The ogr2ogr utility can be used to do GeoRSS to GeoRSS translation. For example, to translate a Atom document into a RSS document

ogr2ogr -f GeoRSS output.xml input.xml "select link_href as link, title, content as description, author_name as author, id as guid from georss"

Note : in this example we map equivalent fields, from the source name to the expected name of the destination format.

The following Python script shows how to read the content of a online GeoRSS feed

#!/usr/bin/python
import gdal
import ogr
import urllib2

url = 'http://earthquake.usgs.gov/eqcenter/catalogs/eqs7day-M5.xml'
content = None
try:
    handle = urllib2.urlopen(url)
    content = handle.read()
except urllib2.HTTPError, e:
    print 'HTTP service for %s is down (HTTP Error: %d)' % (url, e.code)
except:
    print 'HTTP service for %s is down.' %(url)

# Create in-memory file from the downloaded content
gdal.FileFromMemBuffer('/vsimem/temp', content)

ds = ogr.Open('/vsimem/temp')
lyr = ds.GetLayer(0)
feat = lyr.GetNextFeature()
while feat is not None:
    print feat.GetFieldAsString('title') + ' ' + feat.GetGeometryRef().ExportToWkt()
    feat.Destroy()
    feat = lyr.GetNextFeature()

ds.Destroy()

# Free memory associated with the in-memory file
gdal.Unlink('/vsimem/temp')

Collected data entries
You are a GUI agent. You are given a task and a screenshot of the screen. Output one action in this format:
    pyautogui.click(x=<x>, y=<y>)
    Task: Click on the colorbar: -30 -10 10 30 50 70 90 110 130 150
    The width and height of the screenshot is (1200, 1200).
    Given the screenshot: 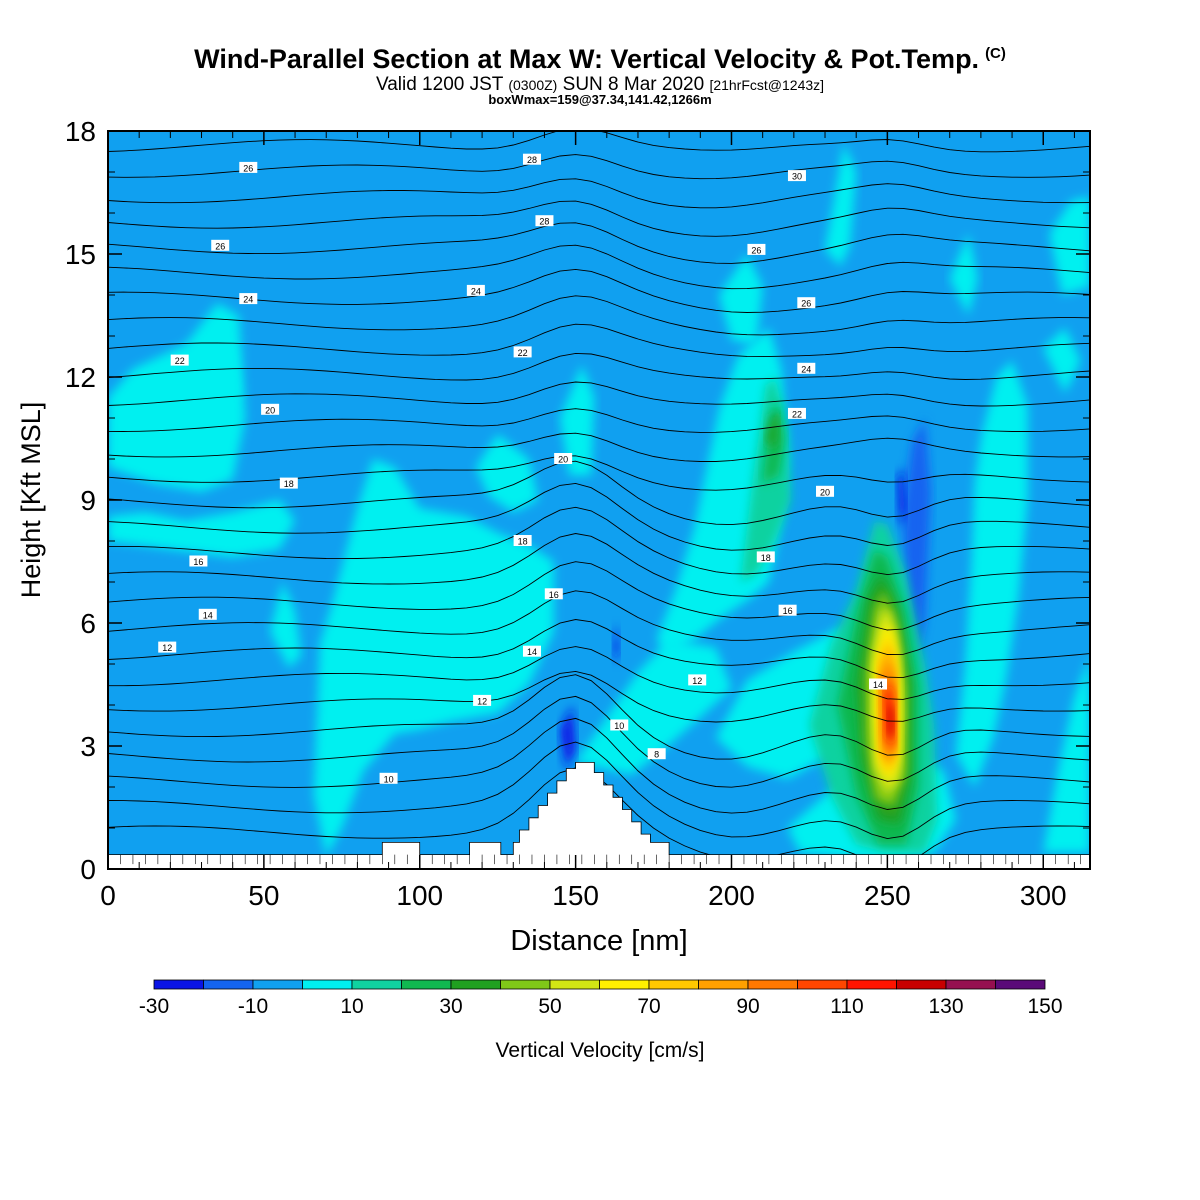 What is the action you would take?
    pyautogui.click(x=601, y=998)
    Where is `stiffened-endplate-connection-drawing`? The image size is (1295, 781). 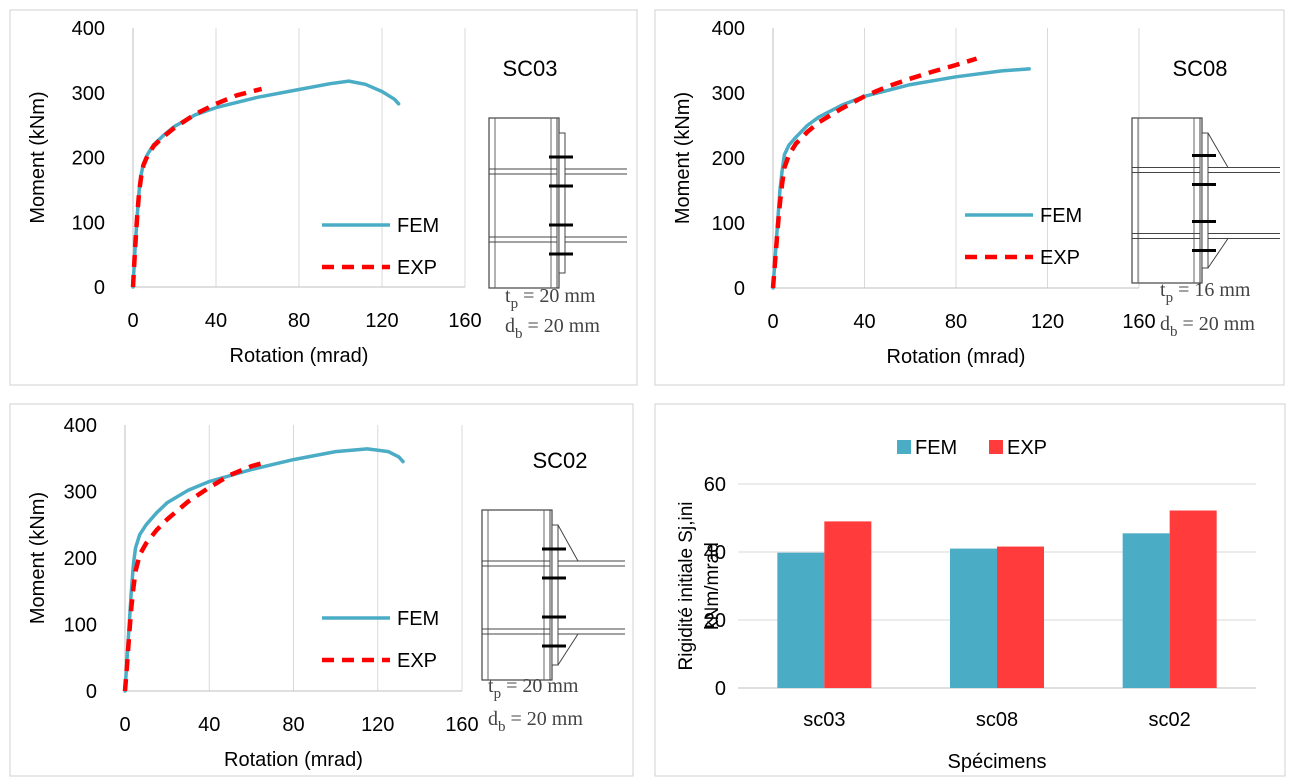 stiffened-endplate-connection-drawing is located at coordinates (558, 203).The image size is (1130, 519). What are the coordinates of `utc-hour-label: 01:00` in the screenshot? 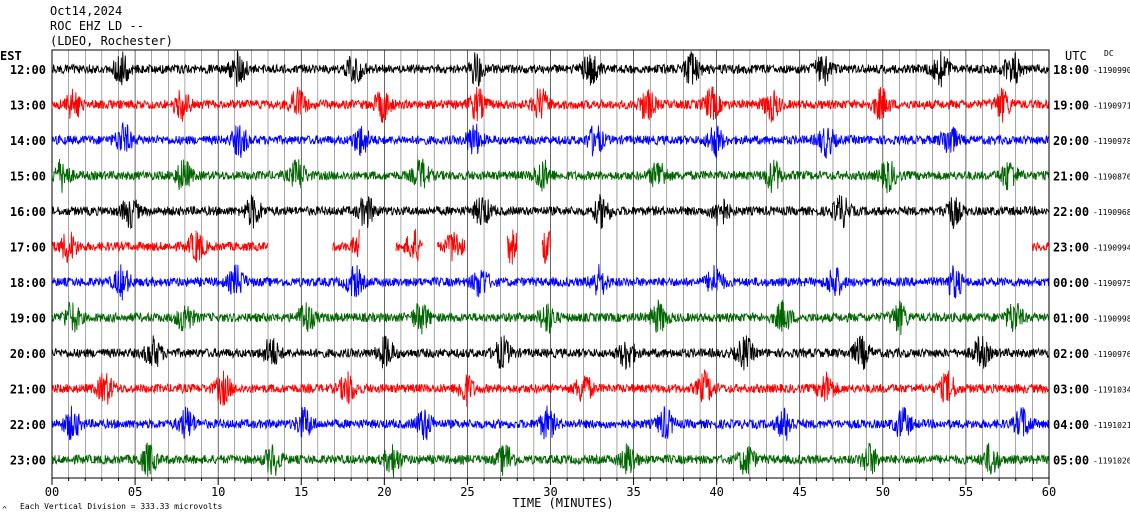 It's located at (1071, 319). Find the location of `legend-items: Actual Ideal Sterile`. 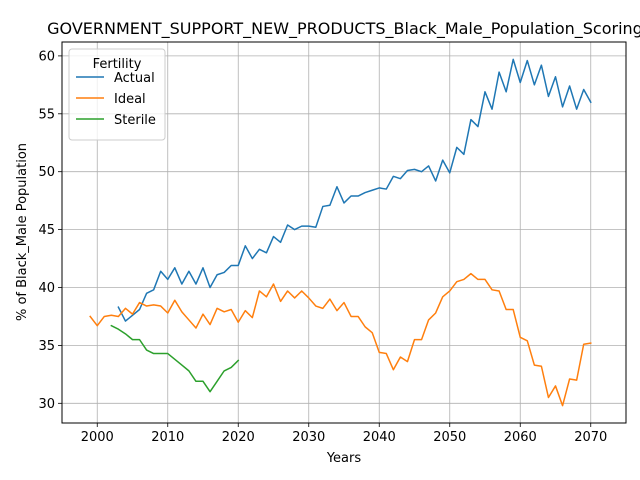

legend-items: Actual Ideal Sterile is located at coordinates (116, 100).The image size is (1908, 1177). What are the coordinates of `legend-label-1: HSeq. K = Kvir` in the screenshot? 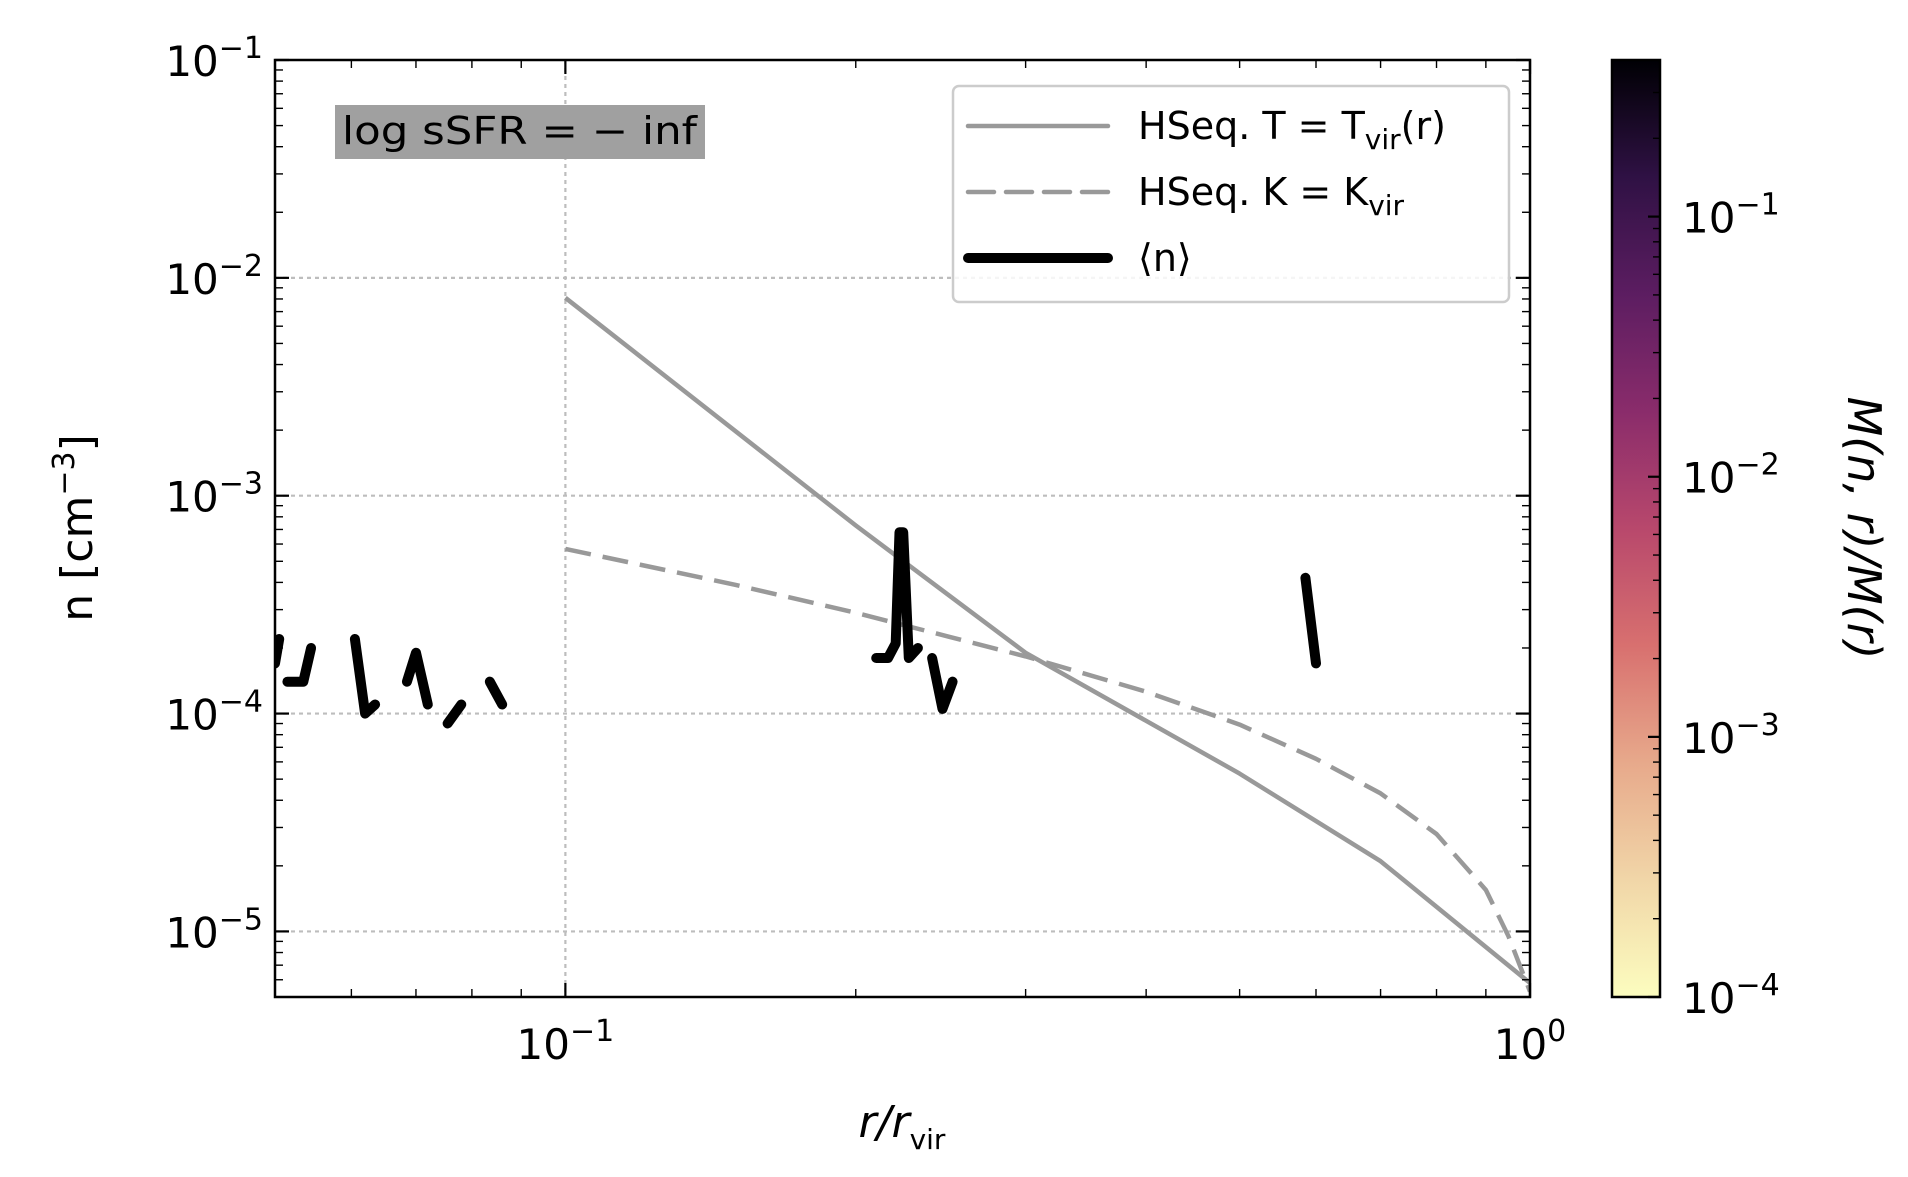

**What this task involves**
Retype the passage of the GeoRSS translation text from "#!/usr/bin/python" up to and including "handle = urllib2.urlopen(url)". The records play no part in what is asked here.

**Completed task**
#!/usr/bin/python
import gdal
import ogr
import urllib2

url = 'http://earthquake.usgs.gov/eqcenter/catalogs/eqs7day-M5.xml'
content = None
try:
    handle = urllib2.urlopen(url)